--- SUPPLIED RECORDS ---

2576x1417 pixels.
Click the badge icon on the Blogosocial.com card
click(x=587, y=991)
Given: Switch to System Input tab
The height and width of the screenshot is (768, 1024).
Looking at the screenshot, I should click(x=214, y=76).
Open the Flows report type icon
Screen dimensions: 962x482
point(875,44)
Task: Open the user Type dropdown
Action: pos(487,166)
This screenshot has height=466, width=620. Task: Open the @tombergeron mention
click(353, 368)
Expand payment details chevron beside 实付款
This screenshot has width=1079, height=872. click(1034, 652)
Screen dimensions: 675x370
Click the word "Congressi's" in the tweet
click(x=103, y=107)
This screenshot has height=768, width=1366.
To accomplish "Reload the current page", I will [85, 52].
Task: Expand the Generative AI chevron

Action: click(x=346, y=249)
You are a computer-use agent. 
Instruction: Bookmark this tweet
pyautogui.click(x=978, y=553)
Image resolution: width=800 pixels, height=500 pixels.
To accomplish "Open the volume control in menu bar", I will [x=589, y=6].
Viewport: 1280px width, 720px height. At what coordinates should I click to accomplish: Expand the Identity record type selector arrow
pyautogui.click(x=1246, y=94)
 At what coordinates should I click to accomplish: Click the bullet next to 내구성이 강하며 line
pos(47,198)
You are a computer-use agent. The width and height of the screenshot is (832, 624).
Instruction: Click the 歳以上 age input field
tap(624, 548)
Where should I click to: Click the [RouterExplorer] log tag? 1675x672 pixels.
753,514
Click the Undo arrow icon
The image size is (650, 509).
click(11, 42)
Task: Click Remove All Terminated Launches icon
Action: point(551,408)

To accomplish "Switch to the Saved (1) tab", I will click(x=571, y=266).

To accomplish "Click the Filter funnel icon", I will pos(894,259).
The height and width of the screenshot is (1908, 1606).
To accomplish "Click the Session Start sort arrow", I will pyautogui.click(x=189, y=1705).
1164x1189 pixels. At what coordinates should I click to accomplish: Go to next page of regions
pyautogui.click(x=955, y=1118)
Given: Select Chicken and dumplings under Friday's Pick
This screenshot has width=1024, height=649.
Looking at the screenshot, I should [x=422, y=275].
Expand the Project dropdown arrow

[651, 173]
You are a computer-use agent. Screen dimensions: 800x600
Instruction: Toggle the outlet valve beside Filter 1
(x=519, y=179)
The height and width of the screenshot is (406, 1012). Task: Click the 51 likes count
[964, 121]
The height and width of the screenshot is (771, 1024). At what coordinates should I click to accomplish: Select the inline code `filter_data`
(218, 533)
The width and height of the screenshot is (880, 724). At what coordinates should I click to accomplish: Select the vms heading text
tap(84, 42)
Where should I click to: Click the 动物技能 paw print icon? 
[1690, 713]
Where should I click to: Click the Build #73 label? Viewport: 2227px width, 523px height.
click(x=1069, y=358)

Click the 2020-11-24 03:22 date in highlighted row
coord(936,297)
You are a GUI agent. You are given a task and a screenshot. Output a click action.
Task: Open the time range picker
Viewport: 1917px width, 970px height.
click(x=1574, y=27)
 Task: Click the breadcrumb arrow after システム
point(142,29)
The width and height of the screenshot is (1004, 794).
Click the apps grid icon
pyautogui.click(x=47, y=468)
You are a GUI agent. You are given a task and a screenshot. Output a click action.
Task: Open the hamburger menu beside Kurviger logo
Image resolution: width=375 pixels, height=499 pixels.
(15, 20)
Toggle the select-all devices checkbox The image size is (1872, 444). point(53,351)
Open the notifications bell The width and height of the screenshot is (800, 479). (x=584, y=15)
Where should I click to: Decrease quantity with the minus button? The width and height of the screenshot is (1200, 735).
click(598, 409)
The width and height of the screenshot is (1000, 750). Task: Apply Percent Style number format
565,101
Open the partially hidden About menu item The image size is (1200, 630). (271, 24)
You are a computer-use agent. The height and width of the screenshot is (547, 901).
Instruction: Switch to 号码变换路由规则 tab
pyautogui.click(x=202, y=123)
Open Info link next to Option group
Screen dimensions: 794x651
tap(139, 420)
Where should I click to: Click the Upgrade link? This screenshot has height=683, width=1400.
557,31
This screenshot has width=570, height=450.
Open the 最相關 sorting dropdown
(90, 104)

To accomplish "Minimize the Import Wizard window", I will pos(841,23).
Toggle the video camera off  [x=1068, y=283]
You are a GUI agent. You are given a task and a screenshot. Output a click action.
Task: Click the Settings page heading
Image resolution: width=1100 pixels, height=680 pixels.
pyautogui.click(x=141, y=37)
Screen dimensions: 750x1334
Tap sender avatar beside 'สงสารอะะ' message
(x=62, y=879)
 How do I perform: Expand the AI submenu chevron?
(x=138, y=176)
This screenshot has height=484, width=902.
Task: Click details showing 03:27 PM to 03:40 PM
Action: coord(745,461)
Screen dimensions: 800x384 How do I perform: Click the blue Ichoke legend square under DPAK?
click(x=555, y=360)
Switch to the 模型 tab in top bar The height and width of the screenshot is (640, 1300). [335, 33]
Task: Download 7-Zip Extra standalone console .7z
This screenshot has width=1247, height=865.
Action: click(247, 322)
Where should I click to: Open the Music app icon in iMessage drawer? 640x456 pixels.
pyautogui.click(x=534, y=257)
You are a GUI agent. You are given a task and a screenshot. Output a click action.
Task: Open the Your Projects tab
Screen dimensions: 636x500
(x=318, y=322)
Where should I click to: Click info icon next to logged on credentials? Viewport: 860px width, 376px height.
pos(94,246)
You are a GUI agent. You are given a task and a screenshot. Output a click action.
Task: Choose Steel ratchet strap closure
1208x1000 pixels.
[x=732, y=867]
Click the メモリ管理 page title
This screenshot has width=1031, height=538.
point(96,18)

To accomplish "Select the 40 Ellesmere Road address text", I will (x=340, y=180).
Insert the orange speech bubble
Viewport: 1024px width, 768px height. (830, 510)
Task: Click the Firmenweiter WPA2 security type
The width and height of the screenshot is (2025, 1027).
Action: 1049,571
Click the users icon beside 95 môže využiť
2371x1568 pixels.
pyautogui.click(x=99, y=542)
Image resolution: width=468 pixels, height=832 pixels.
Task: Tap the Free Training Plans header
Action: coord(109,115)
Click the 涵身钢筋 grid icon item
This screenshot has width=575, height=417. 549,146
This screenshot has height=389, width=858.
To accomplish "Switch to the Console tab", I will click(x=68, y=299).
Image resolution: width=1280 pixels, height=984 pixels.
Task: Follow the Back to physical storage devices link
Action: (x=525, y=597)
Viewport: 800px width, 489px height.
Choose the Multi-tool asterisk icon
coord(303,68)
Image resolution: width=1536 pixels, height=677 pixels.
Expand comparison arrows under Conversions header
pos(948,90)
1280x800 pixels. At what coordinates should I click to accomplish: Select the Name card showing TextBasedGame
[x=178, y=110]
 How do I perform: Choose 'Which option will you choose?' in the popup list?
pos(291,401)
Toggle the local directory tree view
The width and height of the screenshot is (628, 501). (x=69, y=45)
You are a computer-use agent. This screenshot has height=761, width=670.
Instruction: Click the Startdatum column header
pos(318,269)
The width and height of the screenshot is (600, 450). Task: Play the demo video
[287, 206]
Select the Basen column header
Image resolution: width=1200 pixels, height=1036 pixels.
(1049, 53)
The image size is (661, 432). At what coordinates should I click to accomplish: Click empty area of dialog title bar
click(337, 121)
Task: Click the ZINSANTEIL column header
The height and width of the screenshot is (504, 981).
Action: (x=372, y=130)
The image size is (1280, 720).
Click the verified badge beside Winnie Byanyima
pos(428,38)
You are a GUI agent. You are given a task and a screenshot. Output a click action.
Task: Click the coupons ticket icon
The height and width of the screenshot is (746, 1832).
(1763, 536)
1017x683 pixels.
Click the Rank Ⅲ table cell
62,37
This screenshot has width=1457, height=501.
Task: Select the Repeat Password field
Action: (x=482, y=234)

--- WHAT TO WORK ON ---
In the entries above, find the line holding "Click the apps grid icon" and the line holding "Open the partially", then retype exactly those two lines and every line between them, and nothing else.

--- EXERCISE ANSWER ---
Click the apps grid icon
pyautogui.click(x=47, y=468)
You are a GUI agent. You are given a task and a screenshot. Output a click action.
Task: Open the hamburger menu beside Kurviger logo
Image resolution: width=375 pixels, height=499 pixels.
(15, 20)
Toggle the select-all devices checkbox The image size is (1872, 444). point(53,351)
Open the notifications bell The width and height of the screenshot is (800, 479). (x=584, y=15)
Where should I click to: Decrease quantity with the minus button? The width and height of the screenshot is (1200, 735).
click(598, 409)
The width and height of the screenshot is (1000, 750). Task: Apply Percent Style number format
565,101
Open the partially hidden About menu item The image size is (1200, 630). (271, 24)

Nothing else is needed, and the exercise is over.